TASK DATA below:
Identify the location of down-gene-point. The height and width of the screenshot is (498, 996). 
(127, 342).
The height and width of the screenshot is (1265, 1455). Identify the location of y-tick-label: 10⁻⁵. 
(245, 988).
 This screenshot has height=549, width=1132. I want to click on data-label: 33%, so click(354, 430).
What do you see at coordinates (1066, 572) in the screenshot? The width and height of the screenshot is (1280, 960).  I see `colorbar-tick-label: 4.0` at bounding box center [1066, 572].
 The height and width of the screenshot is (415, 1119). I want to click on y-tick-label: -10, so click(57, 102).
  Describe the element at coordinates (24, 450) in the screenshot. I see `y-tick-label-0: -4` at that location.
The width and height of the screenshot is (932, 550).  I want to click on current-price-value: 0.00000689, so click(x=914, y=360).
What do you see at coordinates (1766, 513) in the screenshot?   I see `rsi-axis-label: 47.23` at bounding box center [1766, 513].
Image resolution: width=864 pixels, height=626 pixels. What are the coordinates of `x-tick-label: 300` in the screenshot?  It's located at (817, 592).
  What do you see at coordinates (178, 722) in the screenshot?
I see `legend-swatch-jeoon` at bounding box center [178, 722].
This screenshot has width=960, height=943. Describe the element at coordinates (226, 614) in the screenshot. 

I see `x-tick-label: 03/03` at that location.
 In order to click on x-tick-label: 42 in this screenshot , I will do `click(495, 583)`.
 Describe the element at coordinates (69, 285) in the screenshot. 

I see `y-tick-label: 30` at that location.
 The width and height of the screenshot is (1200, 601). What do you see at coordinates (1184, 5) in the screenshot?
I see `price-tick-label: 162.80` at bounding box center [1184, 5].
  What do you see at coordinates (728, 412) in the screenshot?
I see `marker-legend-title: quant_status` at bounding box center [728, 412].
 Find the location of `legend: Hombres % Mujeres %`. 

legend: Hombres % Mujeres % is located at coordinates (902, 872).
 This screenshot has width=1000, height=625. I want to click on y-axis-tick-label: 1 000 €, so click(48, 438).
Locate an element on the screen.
End of TASK DATA.
WORK ITEM: Print the items starting at the line that contains "The width and height of the screenshot is (932, 550)." and ending after the line that contains "center [178, 722].", with every line copied unchanged.

FINISHED TASK:
The width and height of the screenshot is (932, 550).  I want to click on current-price-value: 0.00000689, so click(x=914, y=360).
What do you see at coordinates (1766, 513) in the screenshot?   I see `rsi-axis-label: 47.23` at bounding box center [1766, 513].
Image resolution: width=864 pixels, height=626 pixels. What are the coordinates of `x-tick-label: 300` in the screenshot?  It's located at (817, 592).
  What do you see at coordinates (178, 722) in the screenshot?
I see `legend-swatch-jeoon` at bounding box center [178, 722].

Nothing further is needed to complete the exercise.